_WHAT YOU HAVE TO DO_
Return every item below verbatim, with each line left unchanged.

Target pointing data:
● ● ● ●

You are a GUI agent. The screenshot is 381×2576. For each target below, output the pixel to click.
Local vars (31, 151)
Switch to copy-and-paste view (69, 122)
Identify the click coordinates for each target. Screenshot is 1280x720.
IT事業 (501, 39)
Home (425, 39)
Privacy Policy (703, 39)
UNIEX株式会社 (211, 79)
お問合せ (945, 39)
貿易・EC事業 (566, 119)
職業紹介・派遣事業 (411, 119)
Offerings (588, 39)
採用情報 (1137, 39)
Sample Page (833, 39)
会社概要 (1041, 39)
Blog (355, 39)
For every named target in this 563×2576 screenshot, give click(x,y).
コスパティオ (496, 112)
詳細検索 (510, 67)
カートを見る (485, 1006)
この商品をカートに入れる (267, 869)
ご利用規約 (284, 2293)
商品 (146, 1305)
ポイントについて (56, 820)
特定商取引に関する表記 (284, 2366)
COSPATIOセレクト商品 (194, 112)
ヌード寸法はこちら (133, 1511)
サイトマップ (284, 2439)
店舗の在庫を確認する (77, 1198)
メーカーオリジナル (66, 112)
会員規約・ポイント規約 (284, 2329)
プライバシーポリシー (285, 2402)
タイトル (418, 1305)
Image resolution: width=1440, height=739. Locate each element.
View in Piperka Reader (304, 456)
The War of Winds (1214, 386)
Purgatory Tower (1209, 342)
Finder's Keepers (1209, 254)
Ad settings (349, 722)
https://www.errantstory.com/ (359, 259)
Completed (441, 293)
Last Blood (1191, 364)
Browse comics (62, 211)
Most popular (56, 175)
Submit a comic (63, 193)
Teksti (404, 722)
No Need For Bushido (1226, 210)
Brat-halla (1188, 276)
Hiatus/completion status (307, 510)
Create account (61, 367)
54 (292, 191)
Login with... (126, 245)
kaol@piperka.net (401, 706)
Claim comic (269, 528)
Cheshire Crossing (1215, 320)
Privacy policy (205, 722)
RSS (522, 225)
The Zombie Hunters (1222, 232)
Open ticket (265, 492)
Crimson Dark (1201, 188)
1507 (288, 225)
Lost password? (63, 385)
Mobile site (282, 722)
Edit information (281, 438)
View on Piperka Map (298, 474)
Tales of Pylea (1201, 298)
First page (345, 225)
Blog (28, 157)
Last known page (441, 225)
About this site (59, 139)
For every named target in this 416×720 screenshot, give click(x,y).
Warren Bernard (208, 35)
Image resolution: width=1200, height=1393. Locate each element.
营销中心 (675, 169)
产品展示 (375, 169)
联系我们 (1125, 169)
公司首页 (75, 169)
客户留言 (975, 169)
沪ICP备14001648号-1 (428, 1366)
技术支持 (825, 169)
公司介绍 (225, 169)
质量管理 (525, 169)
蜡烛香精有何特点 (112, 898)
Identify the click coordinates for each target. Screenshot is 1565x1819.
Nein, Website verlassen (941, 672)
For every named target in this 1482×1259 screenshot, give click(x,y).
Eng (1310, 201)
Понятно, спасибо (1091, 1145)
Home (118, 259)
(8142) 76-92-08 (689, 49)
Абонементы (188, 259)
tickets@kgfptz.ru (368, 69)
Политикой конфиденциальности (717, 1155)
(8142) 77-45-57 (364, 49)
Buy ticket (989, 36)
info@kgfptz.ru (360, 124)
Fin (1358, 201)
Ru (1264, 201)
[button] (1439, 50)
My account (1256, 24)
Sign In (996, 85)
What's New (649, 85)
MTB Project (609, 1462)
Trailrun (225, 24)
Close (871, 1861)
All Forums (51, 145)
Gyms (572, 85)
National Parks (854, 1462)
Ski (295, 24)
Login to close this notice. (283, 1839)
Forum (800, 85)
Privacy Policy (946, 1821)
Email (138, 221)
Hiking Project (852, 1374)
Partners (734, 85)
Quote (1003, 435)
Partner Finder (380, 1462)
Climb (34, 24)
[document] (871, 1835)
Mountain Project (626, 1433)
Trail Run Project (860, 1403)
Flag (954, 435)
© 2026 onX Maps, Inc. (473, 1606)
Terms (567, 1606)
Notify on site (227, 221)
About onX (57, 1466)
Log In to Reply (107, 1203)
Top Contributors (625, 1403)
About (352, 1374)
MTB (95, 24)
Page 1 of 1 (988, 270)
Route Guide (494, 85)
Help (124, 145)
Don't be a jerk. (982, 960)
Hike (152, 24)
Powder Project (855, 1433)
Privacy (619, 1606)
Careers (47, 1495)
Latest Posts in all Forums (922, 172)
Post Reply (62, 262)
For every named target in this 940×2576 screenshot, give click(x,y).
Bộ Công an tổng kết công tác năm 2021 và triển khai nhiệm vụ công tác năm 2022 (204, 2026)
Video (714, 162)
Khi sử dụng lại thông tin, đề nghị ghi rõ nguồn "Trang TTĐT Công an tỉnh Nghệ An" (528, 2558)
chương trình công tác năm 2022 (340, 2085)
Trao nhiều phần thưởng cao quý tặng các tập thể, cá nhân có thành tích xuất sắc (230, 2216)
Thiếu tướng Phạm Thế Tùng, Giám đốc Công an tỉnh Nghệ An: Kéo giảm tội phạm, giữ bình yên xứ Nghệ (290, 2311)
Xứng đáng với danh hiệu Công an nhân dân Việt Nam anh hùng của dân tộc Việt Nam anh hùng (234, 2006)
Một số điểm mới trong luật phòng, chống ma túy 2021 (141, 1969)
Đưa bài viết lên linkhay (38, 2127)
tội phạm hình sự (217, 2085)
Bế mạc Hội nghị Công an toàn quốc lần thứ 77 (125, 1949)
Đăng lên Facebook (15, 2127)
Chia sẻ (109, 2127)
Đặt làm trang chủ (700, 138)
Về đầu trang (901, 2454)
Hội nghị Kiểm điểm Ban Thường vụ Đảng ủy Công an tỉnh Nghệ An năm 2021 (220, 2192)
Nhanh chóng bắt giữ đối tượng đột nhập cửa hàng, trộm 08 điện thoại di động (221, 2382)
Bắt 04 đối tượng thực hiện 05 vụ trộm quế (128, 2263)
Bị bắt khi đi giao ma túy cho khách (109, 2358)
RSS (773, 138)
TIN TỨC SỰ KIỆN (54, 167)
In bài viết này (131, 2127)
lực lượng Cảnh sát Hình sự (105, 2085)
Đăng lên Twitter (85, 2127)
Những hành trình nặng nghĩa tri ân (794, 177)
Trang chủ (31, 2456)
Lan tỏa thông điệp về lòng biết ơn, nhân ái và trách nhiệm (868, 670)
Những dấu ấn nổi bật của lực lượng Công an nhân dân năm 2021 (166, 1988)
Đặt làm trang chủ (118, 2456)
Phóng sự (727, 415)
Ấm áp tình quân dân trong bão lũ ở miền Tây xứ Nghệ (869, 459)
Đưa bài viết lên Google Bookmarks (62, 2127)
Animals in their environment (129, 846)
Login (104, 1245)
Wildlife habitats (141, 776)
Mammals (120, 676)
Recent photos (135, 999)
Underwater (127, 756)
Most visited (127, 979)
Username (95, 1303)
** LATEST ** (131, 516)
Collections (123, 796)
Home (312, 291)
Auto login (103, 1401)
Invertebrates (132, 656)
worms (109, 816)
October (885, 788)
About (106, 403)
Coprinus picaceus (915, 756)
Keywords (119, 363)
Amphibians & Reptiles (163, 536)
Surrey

● ● ● ●

_EXPECTED ANSWER_
You are a GUI agent. The screenshot is 381×2576. For each target below, output the pixel to click.
Local vars (31, 151)
Switch to copy-and-paste view (69, 122)
Identify the click coordinates for each target. Screenshot is 1280x720.
IT事業 (501, 39)
Home (425, 39)
Privacy Policy (703, 39)
UNIEX株式会社 (211, 79)
お問合せ (945, 39)
貿易・EC事業 (566, 119)
職業紹介・派遣事業 (411, 119)
Offerings (588, 39)
採用情報 (1137, 39)
Sample Page (833, 39)
会社概要 (1041, 39)
Blog (355, 39)
For every named target in this 563×2576 screenshot, give click(x,y).
コスパティオ (496, 112)
詳細検索 (510, 67)
カートを見る (485, 1006)
この商品をカートに入れる (267, 869)
ご利用規約 (284, 2293)
商品 (146, 1305)
ポイントについて (56, 820)
特定商取引に関する表記 (284, 2366)
COSPATIOセレクト商品 (194, 112)
ヌード寸法はこちら (133, 1511)
サイトマップ (284, 2439)
店舗の在庫を確認する (77, 1198)
メーカーオリジナル (66, 112)
会員規約・ポイント規約 (284, 2329)
プライバシーポリシー (285, 2402)
タイトル (418, 1305)
Image resolution: width=1440, height=739. Locate each element.
View in Piperka Reader (304, 456)
The War of Winds (1214, 386)
Purgatory Tower (1209, 342)
Finder's Keepers (1209, 254)
Ad settings (349, 722)
https://www.errantstory.com/ (359, 259)
Completed (441, 293)
Last Blood (1191, 364)
Browse comics (62, 211)
Most popular (56, 175)
Submit a comic (63, 193)
Teksti (404, 722)
No Need For Bushido (1226, 210)
Brat-halla (1188, 276)
Hiatus/completion status (307, 510)
Create account (61, 367)
54 (292, 191)
Login with... (126, 245)
kaol@piperka.net (401, 706)
Claim comic (269, 528)
Cheshire Crossing (1215, 320)
Privacy policy (205, 722)
RSS (522, 225)
The Zombie Hunters (1222, 232)
Open ticket (265, 492)
Crimson Dark (1201, 188)
1507 (288, 225)
Lost password? (63, 385)
Mobile site (282, 722)
Edit information (281, 438)
View on Piperka Map (298, 474)
Tales of Pylea (1201, 298)
First page (345, 225)
Blog (28, 157)
Last known page (441, 225)
About this site (59, 139)
For every named target in this 416×720 screenshot, give click(x,y).
Warren Bernard (208, 35)
Image resolution: width=1200, height=1393. Locate each element.
营销中心 (675, 169)
产品展示 (375, 169)
联系我们 (1125, 169)
公司首页 (75, 169)
客户留言 (975, 169)
沪ICP备14001648号-1 (428, 1366)
技术支持 (825, 169)
公司介绍 (225, 169)
质量管理 (525, 169)
蜡烛香精有何特点 (112, 898)
Identify the click coordinates for each target. Screenshot is 1565x1819.
Nein, Website verlassen (941, 672)
For every named target in this 1482×1259 screenshot, give click(x,y).
Eng (1310, 201)
Понятно, спасибо (1091, 1145)
Home (118, 259)
(8142) 76-92-08 (689, 49)
Абонементы (188, 259)
tickets@kgfptz.ru (368, 69)
Политикой конфиденциальности (717, 1155)
(8142) 77-45-57 (364, 49)
Buy ticket (989, 36)
info@kgfptz.ru (360, 124)
Fin (1358, 201)
Ru (1264, 201)
[button] (1439, 50)
My account (1256, 24)
Sign In (996, 85)
What's New (649, 85)
MTB Project (609, 1462)
Trailrun (225, 24)
Close (871, 1861)
All Forums (51, 145)
Gyms (572, 85)
National Parks (854, 1462)
Ski (295, 24)
Login to close this notice. (283, 1839)
Forum (800, 85)
Privacy Policy (946, 1821)
Email (138, 221)
Hiking Project (852, 1374)
Partners (734, 85)
Quote (1003, 435)
Partner Finder (380, 1462)
Climb (34, 24)
[document] (871, 1835)
Mountain Project (626, 1433)
Trail Run Project (860, 1403)
Flag (954, 435)
© 2026 onX Maps, Inc. (473, 1606)
Terms (567, 1606)
Notify on site (227, 221)
About onX (57, 1466)
Log In to Reply (107, 1203)
Top Contributors (625, 1403)
About (352, 1374)
MTB (95, 24)
Page 1 of 1 (988, 270)
Route Guide (494, 85)
Help (124, 145)
Don't be a jerk. (982, 960)
Hike (152, 24)
Powder Project (855, 1433)
Privacy (619, 1606)
Careers (47, 1495)
Latest Posts in all Forums (922, 172)
Post Reply (62, 262)
For every named target in this 940×2576 screenshot, give click(x,y).
Bộ Công an tổng kết công tác năm 2021 và triển khai nhiệm vụ công tác năm 2022 (204, 2026)
Video (714, 162)
Khi sử dụng lại thông tin, đề nghị ghi rõ nguồn "Trang TTĐT Công an tỉnh Nghệ An" (528, 2558)
chương trình công tác năm 2022 (340, 2085)
Trao nhiều phần thưởng cao quý tặng các tập thể, cá nhân có thành tích xuất sắc (230, 2216)
Thiếu tướng Phạm Thế Tùng, Giám đốc Công an tỉnh Nghệ An: Kéo giảm tội phạm, giữ bình yên xứ Nghệ (290, 2311)
Xứng đáng với danh hiệu Công an nhân dân Việt Nam anh hùng của dân tộc Việt Nam anh hùng (234, 2006)
Một số điểm mới trong luật phòng, chống ma túy 2021 (141, 1969)
Đưa bài viết lên linkhay (38, 2127)
tội phạm hình sự (217, 2085)
Bế mạc Hội nghị Công an toàn quốc lần thứ 77 (125, 1949)
Đăng lên Facebook (15, 2127)
Chia sẻ (109, 2127)
Đặt làm trang chủ (700, 138)
Về đầu trang (901, 2454)
Hội nghị Kiểm điểm Ban Thường vụ Đảng ủy Công an tỉnh Nghệ An năm 2021 (220, 2192)
Nhanh chóng bắt giữ đối tượng đột nhập cửa hàng, trộm 08 điện thoại di động (221, 2382)
Bắt 04 đối tượng thực hiện 05 vụ trộm quế (128, 2263)
Bị bắt khi đi giao ma túy cho khách (109, 2358)
RSS (773, 138)
TIN TỨC SỰ KIỆN (54, 167)
In bài viết này (131, 2127)
lực lượng Cảnh sát Hình sự (105, 2085)
Đăng lên Twitter (85, 2127)
Những hành trình nặng nghĩa tri ân (794, 177)
Trang chủ (31, 2456)
Lan tỏa thông điệp về lòng biết ơn, nhân ái và trách nhiệm (868, 670)
Những dấu ấn nổi bật của lực lượng Công an nhân dân năm 2021 (166, 1988)
Đặt làm trang chủ (118, 2456)
Phóng sự (727, 415)
Ấm áp tình quân dân trong bão lũ ở miền Tây xứ Nghệ (869, 459)
Đưa bài viết lên Google Bookmarks (62, 2127)
Animals in their environment (129, 846)
Login (104, 1245)
Wildlife habitats (141, 776)
Mammals (120, 676)
Recent photos (135, 999)
Underwater (127, 756)
Most visited (127, 979)
Username (95, 1303)
** LATEST ** (131, 516)
Collections (123, 796)
Home (312, 291)
Auto login (103, 1401)
Invertebrates (132, 656)
worms (109, 816)
October (885, 788)
About (106, 403)
Coprinus picaceus (915, 756)
Keywords (119, 363)
Amphibians & Reptiles (163, 536)
Surrey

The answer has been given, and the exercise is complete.